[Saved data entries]

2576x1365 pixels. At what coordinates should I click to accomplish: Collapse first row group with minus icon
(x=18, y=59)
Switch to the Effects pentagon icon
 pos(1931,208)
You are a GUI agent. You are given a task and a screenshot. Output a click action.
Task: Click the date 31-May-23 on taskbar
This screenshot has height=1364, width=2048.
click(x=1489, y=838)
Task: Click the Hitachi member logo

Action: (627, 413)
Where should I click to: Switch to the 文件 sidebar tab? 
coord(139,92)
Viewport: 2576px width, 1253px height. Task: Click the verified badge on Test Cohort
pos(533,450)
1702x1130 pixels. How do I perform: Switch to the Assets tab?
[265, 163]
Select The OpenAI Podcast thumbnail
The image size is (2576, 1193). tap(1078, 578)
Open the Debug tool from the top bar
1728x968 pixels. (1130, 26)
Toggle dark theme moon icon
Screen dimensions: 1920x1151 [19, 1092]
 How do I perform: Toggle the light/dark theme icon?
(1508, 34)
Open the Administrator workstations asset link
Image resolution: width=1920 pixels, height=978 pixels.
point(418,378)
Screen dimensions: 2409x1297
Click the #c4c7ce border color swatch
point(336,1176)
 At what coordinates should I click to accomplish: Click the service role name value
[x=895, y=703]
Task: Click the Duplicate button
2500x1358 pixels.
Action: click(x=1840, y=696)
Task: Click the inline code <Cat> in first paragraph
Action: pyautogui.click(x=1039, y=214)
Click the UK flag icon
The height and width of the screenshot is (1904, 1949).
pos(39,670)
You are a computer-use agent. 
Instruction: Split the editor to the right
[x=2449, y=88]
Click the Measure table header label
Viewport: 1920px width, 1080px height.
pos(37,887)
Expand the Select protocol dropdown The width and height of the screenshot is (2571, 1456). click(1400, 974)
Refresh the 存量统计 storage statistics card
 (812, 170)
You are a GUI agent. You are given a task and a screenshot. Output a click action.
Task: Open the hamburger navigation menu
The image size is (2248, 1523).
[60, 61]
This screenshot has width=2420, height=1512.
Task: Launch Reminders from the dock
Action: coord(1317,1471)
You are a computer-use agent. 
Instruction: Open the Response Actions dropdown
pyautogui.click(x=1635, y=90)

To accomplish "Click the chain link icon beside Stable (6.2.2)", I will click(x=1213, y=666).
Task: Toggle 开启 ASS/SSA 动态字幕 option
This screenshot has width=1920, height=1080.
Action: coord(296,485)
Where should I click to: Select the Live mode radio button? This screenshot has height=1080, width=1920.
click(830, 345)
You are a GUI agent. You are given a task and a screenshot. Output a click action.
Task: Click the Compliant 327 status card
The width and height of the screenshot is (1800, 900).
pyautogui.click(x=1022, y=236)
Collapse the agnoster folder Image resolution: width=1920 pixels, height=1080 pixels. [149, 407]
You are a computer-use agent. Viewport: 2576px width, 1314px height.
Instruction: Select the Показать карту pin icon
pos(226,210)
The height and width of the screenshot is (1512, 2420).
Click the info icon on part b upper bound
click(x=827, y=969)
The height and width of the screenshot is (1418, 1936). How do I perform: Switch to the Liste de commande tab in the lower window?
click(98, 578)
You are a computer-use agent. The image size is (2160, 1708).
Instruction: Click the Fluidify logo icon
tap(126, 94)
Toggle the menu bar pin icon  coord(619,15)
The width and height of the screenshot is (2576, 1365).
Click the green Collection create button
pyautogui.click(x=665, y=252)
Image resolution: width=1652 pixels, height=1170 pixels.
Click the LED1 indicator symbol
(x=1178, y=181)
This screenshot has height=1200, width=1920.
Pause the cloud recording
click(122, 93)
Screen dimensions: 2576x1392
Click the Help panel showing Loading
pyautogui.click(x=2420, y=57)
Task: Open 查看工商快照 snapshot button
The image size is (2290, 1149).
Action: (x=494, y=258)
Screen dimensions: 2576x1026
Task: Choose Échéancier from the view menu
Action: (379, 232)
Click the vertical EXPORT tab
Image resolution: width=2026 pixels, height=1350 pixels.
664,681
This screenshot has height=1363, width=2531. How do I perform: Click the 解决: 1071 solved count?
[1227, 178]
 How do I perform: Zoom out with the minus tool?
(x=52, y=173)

▸ WORK TASK: Please copy the data in full, character for character.

▸ RESPONSE:
2576x1365 pixels. At what coordinates should I click to accomplish: Collapse first row group with minus icon
(x=18, y=59)
Switch to the Effects pentagon icon
 pos(1931,208)
You are a GUI agent. You are given a task and a screenshot. Output a click action.
Task: Click the date 31-May-23 on taskbar
This screenshot has height=1364, width=2048.
click(x=1489, y=838)
Task: Click the Hitachi member logo

Action: (627, 413)
Where should I click to: Switch to the 文件 sidebar tab? 
coord(139,92)
Viewport: 2576px width, 1253px height. Task: Click the verified badge on Test Cohort
pos(533,450)
1702x1130 pixels. How do I perform: Switch to the Assets tab?
[265, 163]
Select The OpenAI Podcast thumbnail
The image size is (2576, 1193). tap(1078, 578)
Open the Debug tool from the top bar
1728x968 pixels. (1130, 26)
Toggle dark theme moon icon
Screen dimensions: 1920x1151 [19, 1092]
 How do I perform: Toggle the light/dark theme icon?
(1508, 34)
Open the Administrator workstations asset link
Image resolution: width=1920 pixels, height=978 pixels.
point(418,378)
Screen dimensions: 2409x1297
Click the #c4c7ce border color swatch
point(336,1176)
 At what coordinates should I click to accomplish: Click the service role name value
[x=895, y=703]
Task: Click the Duplicate button
2500x1358 pixels.
Action: click(x=1840, y=696)
Task: Click the inline code <Cat> in first paragraph
Action: pyautogui.click(x=1039, y=214)
Click the UK flag icon
The height and width of the screenshot is (1904, 1949).
pos(39,670)
You are a computer-use agent. 
Instruction: Split the editor to the right
[x=2449, y=88]
Click the Measure table header label
Viewport: 1920px width, 1080px height.
pos(37,887)
Expand the Select protocol dropdown The width and height of the screenshot is (2571, 1456). click(1400, 974)
Refresh the 存量统计 storage statistics card
 (812, 170)
You are a GUI agent. You are given a task and a screenshot. Output a click action.
Task: Open the hamburger navigation menu
The image size is (2248, 1523).
[60, 61]
This screenshot has width=2420, height=1512.
Task: Launch Reminders from the dock
Action: coord(1317,1471)
You are a computer-use agent. 
Instruction: Open the Response Actions dropdown
pyautogui.click(x=1635, y=90)

To accomplish "Click the chain link icon beside Stable (6.2.2)", I will click(x=1213, y=666).
Task: Toggle 开启 ASS/SSA 动态字幕 option
This screenshot has width=1920, height=1080.
Action: coord(296,485)
Where should I click to: Select the Live mode radio button? This screenshot has height=1080, width=1920.
click(830, 345)
You are a GUI agent. You are given a task and a screenshot. Output a click action.
Task: Click the Compliant 327 status card
The width and height of the screenshot is (1800, 900).
pyautogui.click(x=1022, y=236)
Collapse the agnoster folder Image resolution: width=1920 pixels, height=1080 pixels. [149, 407]
You are a computer-use agent. Viewport: 2576px width, 1314px height.
Instruction: Select the Показать карту pin icon
pos(226,210)
The height and width of the screenshot is (1512, 2420).
Click the info icon on part b upper bound
click(x=827, y=969)
The height and width of the screenshot is (1418, 1936). How do I perform: Switch to the Liste de commande tab in the lower window?
click(98, 578)
You are a computer-use agent. The image size is (2160, 1708).
Instruction: Click the Fluidify logo icon
tap(126, 94)
Toggle the menu bar pin icon  coord(619,15)
The width and height of the screenshot is (2576, 1365).
Click the green Collection create button
pyautogui.click(x=665, y=252)
Image resolution: width=1652 pixels, height=1170 pixels.
Click the LED1 indicator symbol
(x=1178, y=181)
This screenshot has height=1200, width=1920.
Pause the cloud recording
click(122, 93)
Screen dimensions: 2576x1392
Click the Help panel showing Loading
pyautogui.click(x=2420, y=57)
Task: Open 查看工商快照 snapshot button
The image size is (2290, 1149).
Action: (x=494, y=258)
Screen dimensions: 2576x1026
Task: Choose Échéancier from the view menu
Action: (379, 232)
Click the vertical EXPORT tab
Image resolution: width=2026 pixels, height=1350 pixels.
664,681
This screenshot has height=1363, width=2531. How do I perform: Click the 解决: 1071 solved count?
[1227, 178]
 How do I perform: Zoom out with the minus tool?
(x=52, y=173)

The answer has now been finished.